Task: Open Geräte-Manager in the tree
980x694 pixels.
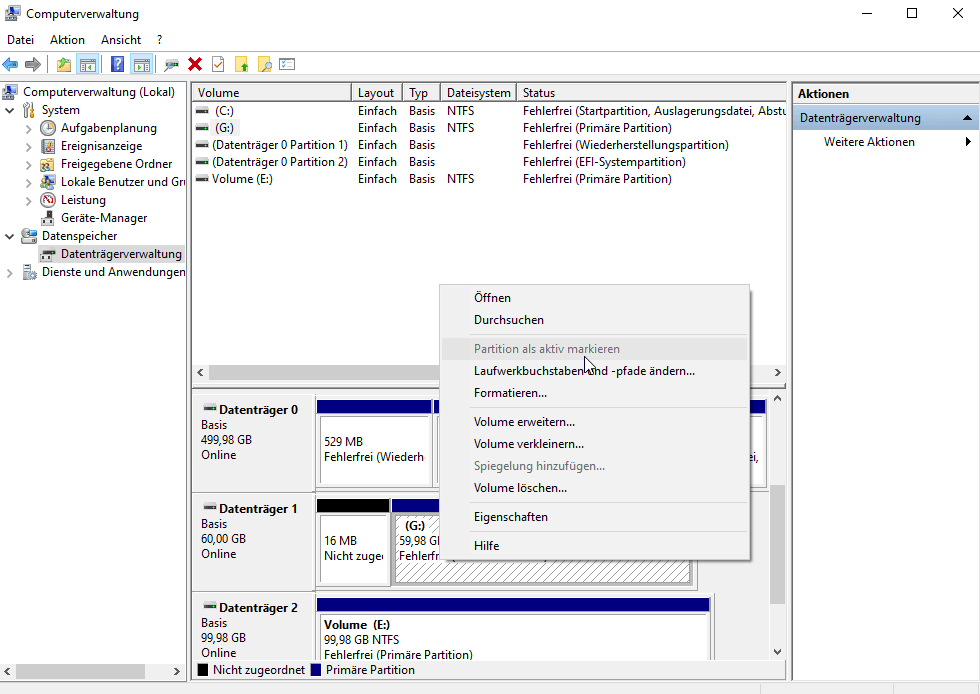Action: coord(103,218)
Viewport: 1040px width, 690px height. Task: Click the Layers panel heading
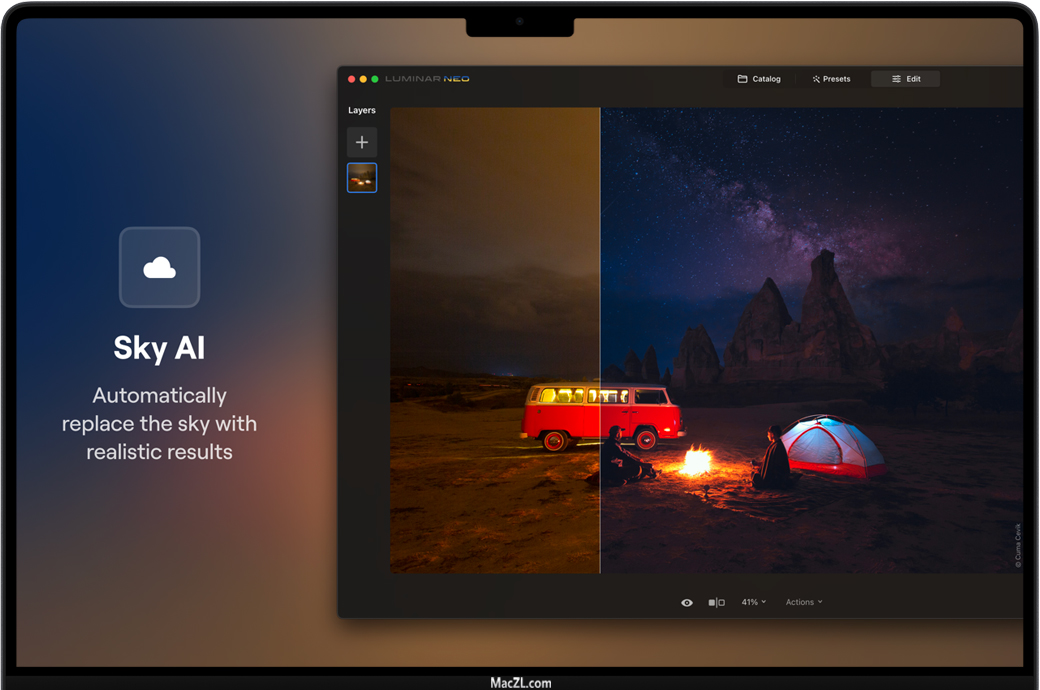(x=362, y=110)
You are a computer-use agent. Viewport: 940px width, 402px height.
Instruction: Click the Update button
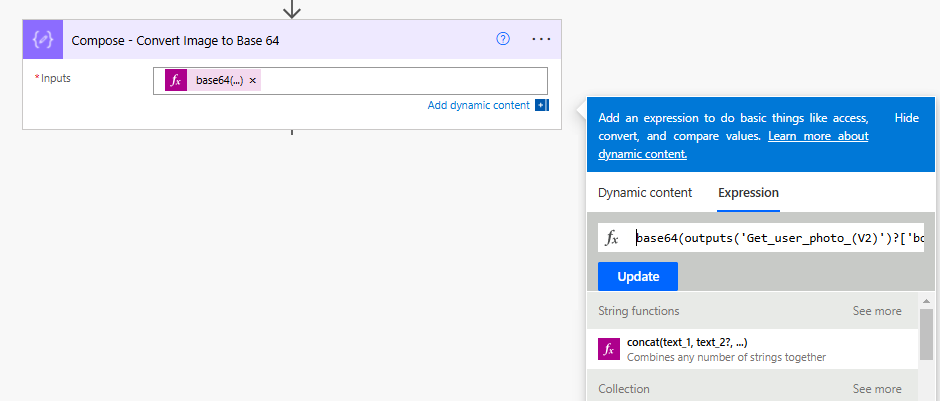coord(638,277)
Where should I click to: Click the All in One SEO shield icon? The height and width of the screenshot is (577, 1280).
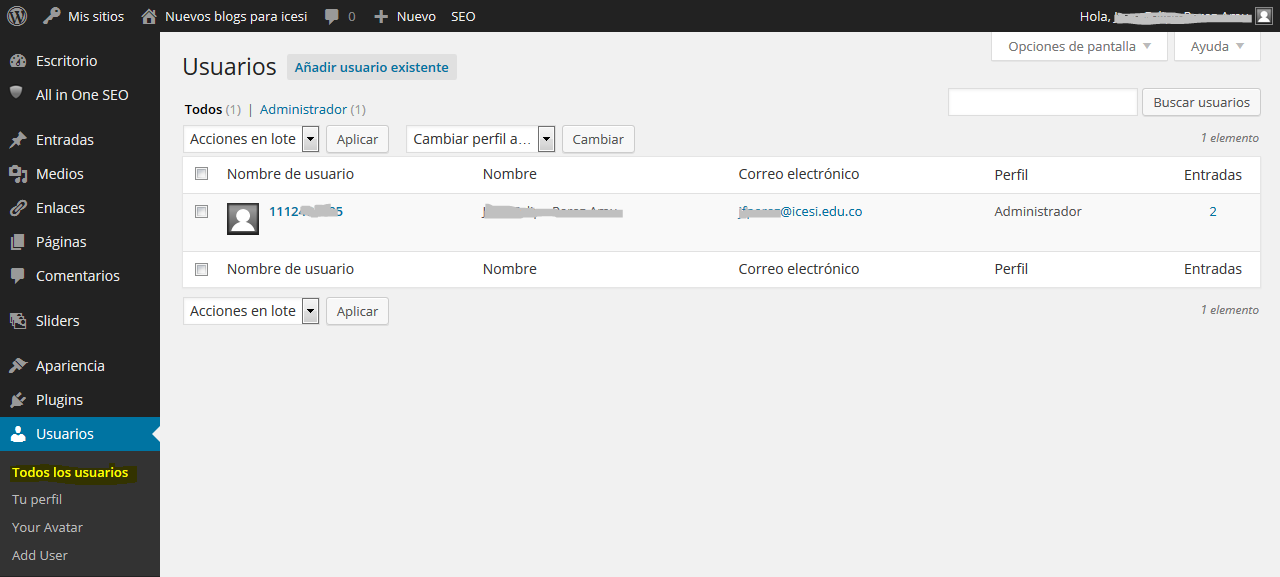(x=17, y=94)
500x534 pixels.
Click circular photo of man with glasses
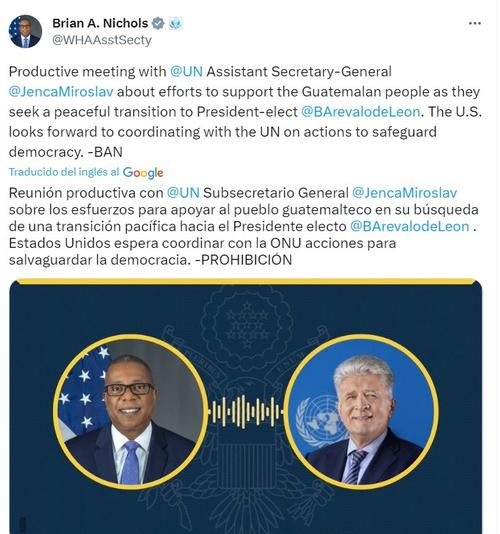pos(130,411)
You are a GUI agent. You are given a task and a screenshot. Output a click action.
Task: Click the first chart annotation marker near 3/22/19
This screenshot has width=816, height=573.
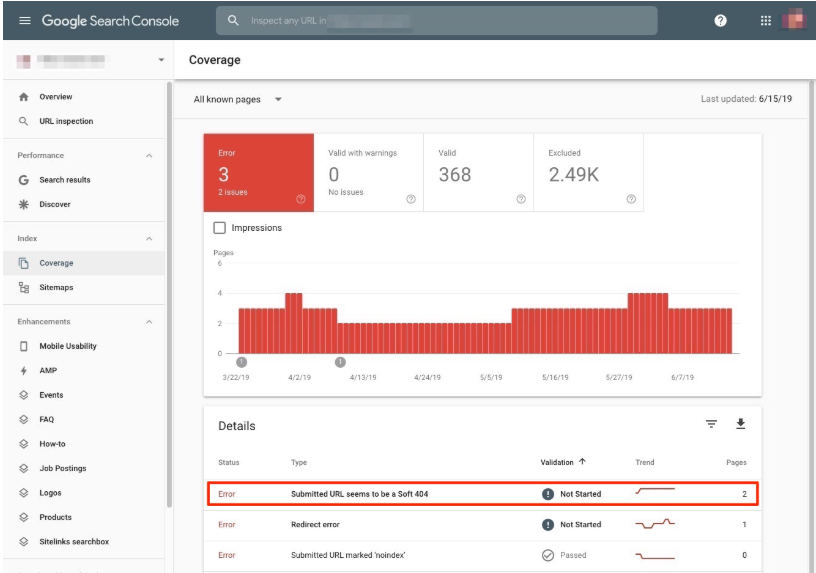(x=241, y=362)
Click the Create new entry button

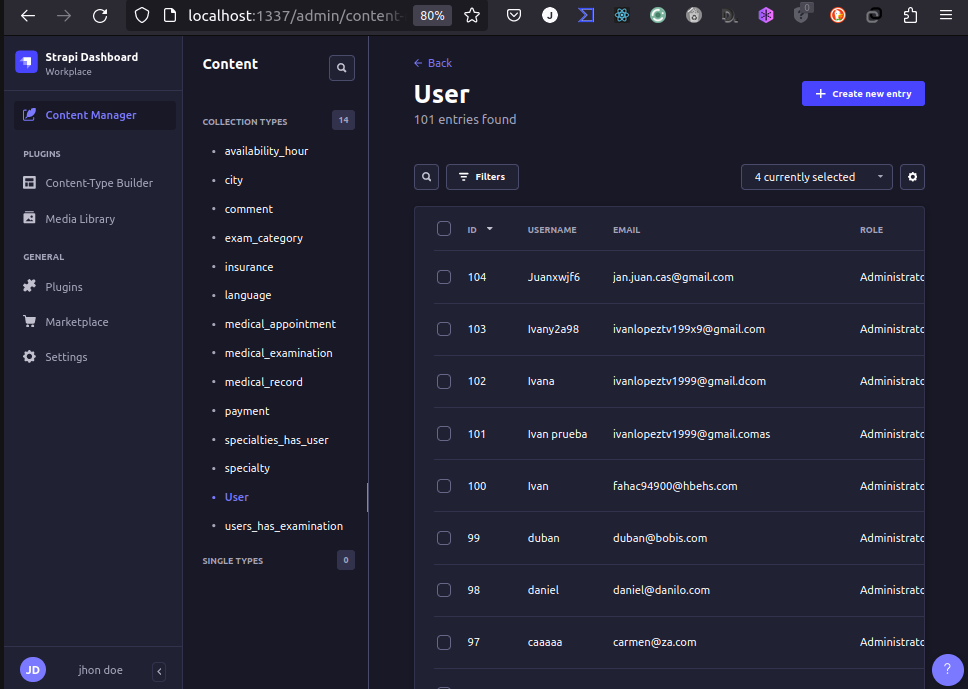pyautogui.click(x=862, y=93)

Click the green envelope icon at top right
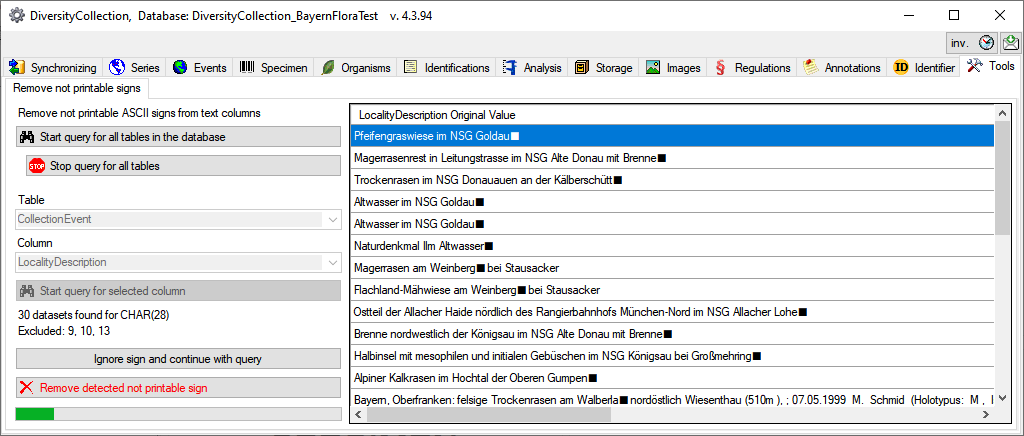tap(1008, 43)

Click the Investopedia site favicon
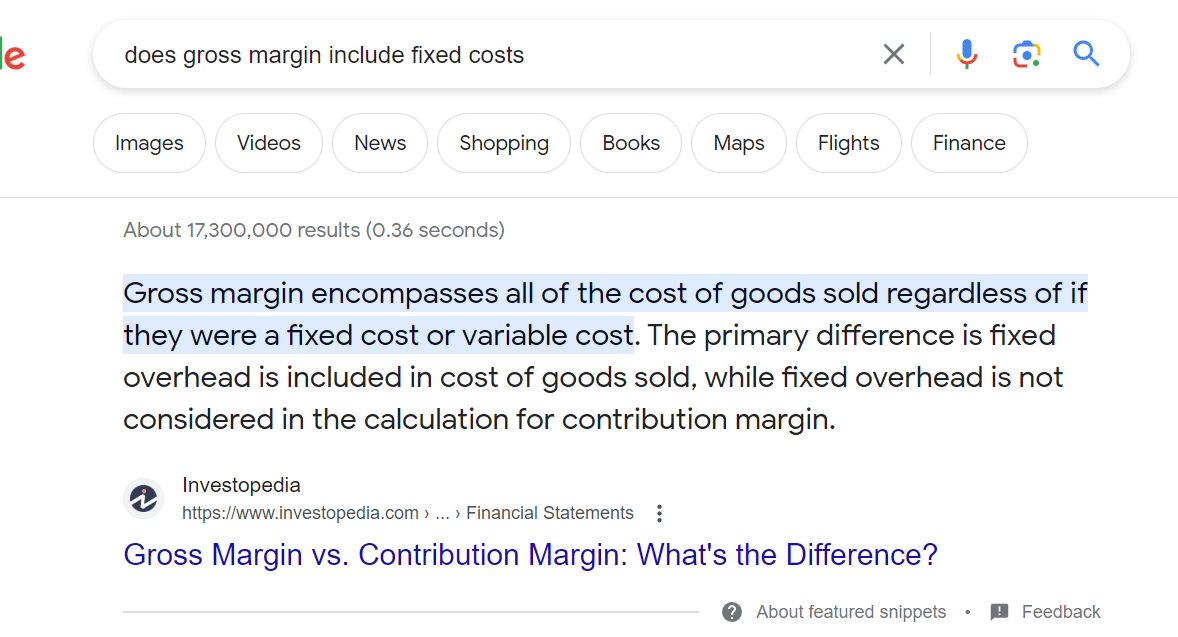(143, 498)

» Activity: I need the entries printed exactly, with each picture left out.

» Answer to the problem:
Task: Open Geräte-Manager in the tree
980x694 pixels.
Action: coord(103,218)
Viewport: 1040px width, 690px height. Task: Click the Layers panel heading
(x=362, y=110)
You are a computer-use agent. Viewport: 940px width, 402px height.
Instruction: Click the Update button
coord(638,277)
Where should I click to: Click the All in One SEO shield icon? The height and width of the screenshot is (577, 1280).
(x=17, y=94)
500x534 pixels.
Click circular photo of man with glasses
pos(130,411)
You are a GUI agent. You are given a task and a screenshot. Output a click action.
Task: Click the first chart annotation marker near 3/22/19
This screenshot has width=816, height=573.
(x=241, y=362)
Click the Create new entry button

pyautogui.click(x=862, y=93)

Click the green envelope icon at top right
tap(1008, 43)

Click the Investopedia site favicon
(143, 498)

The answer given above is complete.